■ Extrait du document:
»»

Un millionnaire ne sera jamais pauvre dans un pays de milliardaires et la grande pauvreté est une situation de ruptures profondes qui n’a rien de relatif ni d’artificiel.
Il existe bien un moment où, à force de cumuler des précarités dans plusieurs domaines, une personne se trouve dans une situation de rupture et d’exclusion qui la prive d’une existence sociale et de ses droits fondamentaux. Ainsi, en 1987, Joseph Wresinski, fondateur d’ATD Quart Monde, a donné une définition de la grande pauvreté, qui fait aujourd’hui référence :
La précarité est l’absence d’une ou plusieurs des sécurités, notamment celle de l’emploi, permettant aux personnes et familles d’assumer leurs obligations professionnelles, familiales et sociales, et de jouir de leurs droits fondamentaux. Elle conduit à la grande pauvreté quand elle affecte plusieurs domaines de l’existence, qu’elle devient persistante, qu’elle compromet les chances de réassumer des responsabilités et de reconquérir ses droits par soi-même, dans un avenir prévisible¹.
Cependant, si cette définition insiste sur le caractère multidimensionnel de la pauvreté, les mesures officielles utilisées aujourd’hui en France comme ailleurs se basent sur des indicateurs quantitatifs de la pauvreté, essentiellement centrés sur l’aspect monétaire : les revenus, l’accès à un panier de biens, les « conditions de vie » …
Comment mesure-t-on la pauvreté en France aujourd’hui ?
Pour les Nations unies et l’Union européenne, une famille est « pauvre » si son revenu se situe sous un seuil de pauvreté défini à 60 % du revenu médian². En France, on estime donc qu’en 2021 une personne seule vit sous le seuil de pauvreté si ses revenus sont inférieurs à 1 158 euros par mois³.
- Selon l’Insee, 9 117 000 personnes vivent sous le seuil de pauvreté monétaire en 2021, soit 14,5 % de la population française.

««

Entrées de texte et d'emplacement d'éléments
»»

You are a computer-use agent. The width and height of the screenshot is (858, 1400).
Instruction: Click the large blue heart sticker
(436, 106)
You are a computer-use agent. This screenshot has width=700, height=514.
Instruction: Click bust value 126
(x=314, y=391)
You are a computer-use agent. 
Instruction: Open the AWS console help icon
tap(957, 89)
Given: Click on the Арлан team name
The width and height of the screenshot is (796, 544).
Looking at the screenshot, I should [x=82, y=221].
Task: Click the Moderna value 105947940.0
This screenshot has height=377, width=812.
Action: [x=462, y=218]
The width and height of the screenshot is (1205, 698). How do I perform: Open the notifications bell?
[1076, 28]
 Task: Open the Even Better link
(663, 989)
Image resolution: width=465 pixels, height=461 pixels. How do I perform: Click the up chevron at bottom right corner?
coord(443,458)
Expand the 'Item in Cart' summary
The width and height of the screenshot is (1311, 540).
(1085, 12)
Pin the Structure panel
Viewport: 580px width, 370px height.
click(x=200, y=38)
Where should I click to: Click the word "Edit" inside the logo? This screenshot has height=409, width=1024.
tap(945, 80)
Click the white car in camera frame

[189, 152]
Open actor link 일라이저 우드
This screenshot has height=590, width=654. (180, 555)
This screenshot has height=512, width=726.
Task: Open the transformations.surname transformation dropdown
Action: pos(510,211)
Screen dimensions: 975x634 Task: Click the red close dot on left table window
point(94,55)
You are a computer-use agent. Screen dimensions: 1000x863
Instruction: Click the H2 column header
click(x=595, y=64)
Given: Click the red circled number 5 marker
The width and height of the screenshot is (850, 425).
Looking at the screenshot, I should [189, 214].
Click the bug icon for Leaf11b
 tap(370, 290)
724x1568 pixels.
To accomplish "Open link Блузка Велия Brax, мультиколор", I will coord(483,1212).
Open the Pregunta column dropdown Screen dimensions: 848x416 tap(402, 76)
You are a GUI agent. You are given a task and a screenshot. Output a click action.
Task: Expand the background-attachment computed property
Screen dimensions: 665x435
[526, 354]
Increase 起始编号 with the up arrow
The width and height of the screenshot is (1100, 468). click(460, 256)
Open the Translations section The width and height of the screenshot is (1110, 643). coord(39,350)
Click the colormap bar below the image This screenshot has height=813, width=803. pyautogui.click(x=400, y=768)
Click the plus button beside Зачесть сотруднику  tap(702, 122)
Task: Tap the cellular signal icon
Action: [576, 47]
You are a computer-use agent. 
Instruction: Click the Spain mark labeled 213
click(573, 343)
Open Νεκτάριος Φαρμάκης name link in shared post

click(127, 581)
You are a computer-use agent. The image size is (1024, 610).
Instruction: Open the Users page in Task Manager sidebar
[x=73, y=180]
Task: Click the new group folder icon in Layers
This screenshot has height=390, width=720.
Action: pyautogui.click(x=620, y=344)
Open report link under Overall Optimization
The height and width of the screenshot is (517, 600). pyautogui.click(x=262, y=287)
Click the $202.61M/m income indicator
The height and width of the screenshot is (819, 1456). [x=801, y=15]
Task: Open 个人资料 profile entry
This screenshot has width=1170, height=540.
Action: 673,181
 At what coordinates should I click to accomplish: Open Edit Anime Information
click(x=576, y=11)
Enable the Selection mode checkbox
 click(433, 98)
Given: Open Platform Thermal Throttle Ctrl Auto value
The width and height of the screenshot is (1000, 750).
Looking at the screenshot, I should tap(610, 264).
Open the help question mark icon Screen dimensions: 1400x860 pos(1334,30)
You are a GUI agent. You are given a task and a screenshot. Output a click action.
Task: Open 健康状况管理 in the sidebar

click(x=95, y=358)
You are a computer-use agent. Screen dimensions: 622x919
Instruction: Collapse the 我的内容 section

««

■ Travail demandé:
• a. Modifiez le passage du texte sur la pauvreté allant de « Un millionnaire ne » à « relatif ni d’artificiel. » en remplaçant « millionnaire » par « rentier ».
• b. Relevez toutes les organisations nommées dans le texte sur la pauvreté.
• c. Prolongez le texte sur la mesure de la pauvreté en France après sa dernière phrase.
Les enregistrements n'ont aucun rapport avec le texte.

■ Résultats par tâche:
• a.
Un rentier ne sera jamais pauvre dans un pays de milliardaires et la grande pauvreté est une situation de ruptures profondes qui n’a rien de relatif ni d’artificiel.

• b. ATD Quart Monde, les Nations unies, l'Union européenne, l'Insee

• c.
- Selon l’Insee 2,1 millions de personnes vivent sous le seuil de grande pauvreté (fixé à 40 % du niveau de vie médian) en 2018, soit 3,2 % de la population française⁴. Ces personnes vivent avec 752 euros par mois pour une personne seule. S’y ajoutent celles et ceux hors radars qui échappent aux statistiques.
A noter qu’à ces indicateurs s’ajoutent celui de l’intensité de la pauvreté, mesurant l’écart entre le seuil de pauvreté et le revenu médian des personnes vivant sous ce seuil, et celui de la persistance de la pauvreté, qui fait référence à la part des ménages pauvres qui l’étaient déjà au moins deux ans sur les trois années précédant la mesure.
Remplaçant depuis 2020 l’ancien indicateur français de pauvreté « en conditions en vie », cet indicateur est mesuré chaque année par Eurostat. Une personne est considérée en situation de privation matérielle et sociale lorsqu’elle cumule au moins 5 privations ou difficultés matérielles parmi une liste de 13 critères.
En 2022, le taux de privation matérielle et sociale de la France est passé à 14,6% contre 11,1% en 2021. C’est supérieur à la moyenne de l’Union européenne qui est de 12,7%⁵.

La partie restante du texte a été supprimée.